En cherchant à en discuter avec mes collègues, j’ai perçu
un décalage entre les instructions officielles et leur pratique.
Bien que la notion de paysage soit abordée, elle n’est souvent traitée
que très rapidement, en quelques séances, au profit de connaissances
plus classiques comme la lecture de cartes, le relief de la France, ses
cours d’eau, son organisation administrative, ses pays limitrophes… Or,
la notion de paysage est aujourd’hui incontournable et occupe une place
centrale dans les nouveaux programmes. Mais comment l’aborder de manière
active en cycle III (CE2, CM1, CM2) et faire participer l’élève
à la construction de son savoir ? Quels aspects de la notion traiter
prioritairement et quels choix didactiques effectuer ? Quelles situations
proposer et quelle pédagogie adopter ?
En pédagogie, les méthodes actives sont celles qui
requièrent une initiative effective de l’élève dans
son propre apprentissage, et suscitent son intérêt par l’exercice
d’activités formatrices diversifiées. Elles cherchent à
motiver l’élève et l’amènent à la construction
de ses savoirs. L’activité est à distinguer de la réalisation
concrète, ou du travail en groupe auxquels elle est parfois assimilée.
Elle s’oppose cependant au modèle de « transmission »
des savoirs, où l’élève écoutait –passivement
?- le maître exposer les connaissances à assimiler. Le lien
est souvent fait aussi entre activité et problèmes ou encore
situations-problèmes. En théorie, ces dernières,
en proposant un obstacle à surmonter, conduisent les élèves
à construire de nouveaux « outils ». Plus généralement
elles s’appliquent maintenant à toute séquence pédagogique
débutant par un problème et impliquant effectivement une
recherche.
Et cela a été expérimenté à deux reprises.

→ **Entrées indiquant l'emplacement des éléments**:

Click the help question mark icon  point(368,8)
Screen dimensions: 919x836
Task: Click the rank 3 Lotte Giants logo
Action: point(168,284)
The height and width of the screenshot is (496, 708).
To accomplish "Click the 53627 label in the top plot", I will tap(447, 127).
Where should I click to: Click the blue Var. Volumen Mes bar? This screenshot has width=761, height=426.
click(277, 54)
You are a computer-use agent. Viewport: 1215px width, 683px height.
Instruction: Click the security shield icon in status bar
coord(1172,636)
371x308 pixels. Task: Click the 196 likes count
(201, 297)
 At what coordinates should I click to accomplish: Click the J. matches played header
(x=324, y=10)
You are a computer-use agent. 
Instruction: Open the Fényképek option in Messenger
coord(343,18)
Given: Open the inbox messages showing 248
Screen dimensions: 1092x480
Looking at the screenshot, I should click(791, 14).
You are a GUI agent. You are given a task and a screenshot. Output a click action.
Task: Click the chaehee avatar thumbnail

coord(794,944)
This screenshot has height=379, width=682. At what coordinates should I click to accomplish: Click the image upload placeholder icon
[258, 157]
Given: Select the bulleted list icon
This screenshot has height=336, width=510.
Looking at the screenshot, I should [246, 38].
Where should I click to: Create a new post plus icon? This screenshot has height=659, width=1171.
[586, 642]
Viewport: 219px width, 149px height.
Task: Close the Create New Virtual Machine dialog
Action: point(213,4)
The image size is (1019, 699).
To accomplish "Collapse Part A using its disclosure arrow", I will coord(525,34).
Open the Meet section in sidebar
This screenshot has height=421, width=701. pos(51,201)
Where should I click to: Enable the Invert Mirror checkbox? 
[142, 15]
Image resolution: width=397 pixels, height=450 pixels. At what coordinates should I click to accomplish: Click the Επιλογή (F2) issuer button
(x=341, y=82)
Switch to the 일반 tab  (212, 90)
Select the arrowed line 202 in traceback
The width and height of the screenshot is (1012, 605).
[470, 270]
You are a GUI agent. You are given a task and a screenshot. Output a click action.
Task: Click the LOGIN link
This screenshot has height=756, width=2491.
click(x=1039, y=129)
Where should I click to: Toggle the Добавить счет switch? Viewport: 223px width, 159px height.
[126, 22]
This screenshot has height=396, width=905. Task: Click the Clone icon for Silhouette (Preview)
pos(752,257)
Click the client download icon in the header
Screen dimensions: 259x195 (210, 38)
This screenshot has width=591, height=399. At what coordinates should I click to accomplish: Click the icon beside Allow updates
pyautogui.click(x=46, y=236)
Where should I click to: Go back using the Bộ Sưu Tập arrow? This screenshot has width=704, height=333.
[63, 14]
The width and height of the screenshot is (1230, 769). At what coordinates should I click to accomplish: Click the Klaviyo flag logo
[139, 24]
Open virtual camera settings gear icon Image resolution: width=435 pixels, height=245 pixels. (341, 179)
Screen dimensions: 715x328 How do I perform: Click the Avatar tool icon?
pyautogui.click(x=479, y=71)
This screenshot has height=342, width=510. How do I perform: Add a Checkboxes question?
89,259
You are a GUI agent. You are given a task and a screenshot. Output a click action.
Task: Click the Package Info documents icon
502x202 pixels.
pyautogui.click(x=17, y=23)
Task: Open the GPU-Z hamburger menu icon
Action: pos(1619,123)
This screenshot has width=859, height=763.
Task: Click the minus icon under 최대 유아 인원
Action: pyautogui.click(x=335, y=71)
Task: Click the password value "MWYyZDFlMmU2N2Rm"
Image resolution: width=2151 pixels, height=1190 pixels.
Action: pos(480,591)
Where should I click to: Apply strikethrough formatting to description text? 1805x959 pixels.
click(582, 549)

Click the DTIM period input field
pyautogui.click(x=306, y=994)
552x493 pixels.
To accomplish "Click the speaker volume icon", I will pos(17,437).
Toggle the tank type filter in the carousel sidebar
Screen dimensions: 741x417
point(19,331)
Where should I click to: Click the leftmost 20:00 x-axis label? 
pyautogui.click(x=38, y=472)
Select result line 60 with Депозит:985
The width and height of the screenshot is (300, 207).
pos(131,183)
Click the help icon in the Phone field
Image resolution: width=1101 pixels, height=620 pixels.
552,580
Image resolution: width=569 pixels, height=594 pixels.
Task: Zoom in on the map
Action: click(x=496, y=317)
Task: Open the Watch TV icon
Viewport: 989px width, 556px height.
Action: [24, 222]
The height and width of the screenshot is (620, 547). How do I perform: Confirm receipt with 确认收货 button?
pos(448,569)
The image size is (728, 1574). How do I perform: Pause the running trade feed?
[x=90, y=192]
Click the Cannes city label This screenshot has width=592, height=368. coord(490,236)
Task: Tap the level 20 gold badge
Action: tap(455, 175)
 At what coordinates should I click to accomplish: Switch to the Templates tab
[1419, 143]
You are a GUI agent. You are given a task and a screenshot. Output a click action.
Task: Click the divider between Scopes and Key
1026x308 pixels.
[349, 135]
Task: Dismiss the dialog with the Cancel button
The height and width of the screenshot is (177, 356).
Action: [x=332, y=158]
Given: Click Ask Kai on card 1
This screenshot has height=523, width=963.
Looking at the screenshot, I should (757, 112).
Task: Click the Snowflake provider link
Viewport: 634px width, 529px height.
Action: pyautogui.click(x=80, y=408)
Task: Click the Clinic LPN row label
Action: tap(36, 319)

→ **CONSIGNES DE L'EXERCICE**:
A – Recopiez fidèlement le passage du texte sur l'enseignement du paysage qui commence par « En cherchant à » et se poursuit jusqu'à « pédagogie adopter ? ».
B – Répondez aux questions suivantes d'après le texte sur l'enseignement du paysage.
(i) Quelles classes le cycle III regroupe-t-il ?
(ii) À quel modèle les méthodes actives s'opposent-elles ?
(iii) À quoi les situations-problèmes conduisent-elles les élèves en leur proposant un obstacle à surmonter ?
C – Poursuivez la rédaction du texte sur l'enseignement du paysage à la suite de sa dernière phrase.

→ **RÉPONSES ATTENDUES**:
A –
En cherchant à en discuter avec mes collègues, j’ai perçu
un décalage entre les instructions officielles et leur pratique.
Bien que la notion de paysage soit abordée, elle n’est souvent traitée
que très rapidement, en quelques séances, au profit de connaissances
plus classiques comme la lecture de cartes, le relief de la France, ses
cours d’eau, son organisation administrative, ses pays limitrophes… Or,
la notion de paysage est aujourd’hui incontournable et occupe une place
centrale dans les nouveaux programmes. Mais comment l’aborder de manière
active en cycle III (CE2, CM1, CM2) et faire participer l’élève
à la construction de son savoir ? Quels aspects de la notion traiter
prioritairement et quels choix didactiques effectuer ? Quelles situations
proposer et quelle pédagogie adopter ?

B –
(i) Le CE2, le CM1 et le CM2.
(ii) Au modèle de « transmission » des savoirs.
(iii) À construire de nouveaux « outils ».

C –
Au mois de janvier dernier, en classe de CE2 à l’école des
Oiseaux de Montceau-les-mines, trois séances sur les paysages de
montagne ont permis de tester un dispositif pédagogique centré
sur des problèmes à surmonter et proposant de multiples
tâches à effectuer individuellement ou en groupe. Puis, durant
le mois de mars, en classe de CE2 à l’école Saint-Valérien
de Tournus, cinq séances sur les paysages de Saône-et-Loire
ont amené l’élève à s’interroger sur un
paysage qui lui est familier. A chaque fois, la mise en projet de la
classe a été une priorité.
De même que les méthodes de lecture cherchent à amener
l’élève à s’interroger sur le sens des mots qu’il
découvre, pareillement en géographie l’élève
va être invité à lire le paysage. Face à
une photographie ou sur le terrain, il va s’interroger et se lancer dans
une recherche. A sa confrontation au paysage, l’élève doit
donc être préparé et accompagné. En favorisant
la construction de représentations préalables, de «
modèles théoriques », la projection de l’élève
dans le paysage se trouve facilitée, sa perception s’en trouve stimulée
mais encore sa capacité à le décrire en est accrue
et gagne en nuances. Il peut par exemple relever les différences
par rapport à un paysage type et commencer à les interpréter.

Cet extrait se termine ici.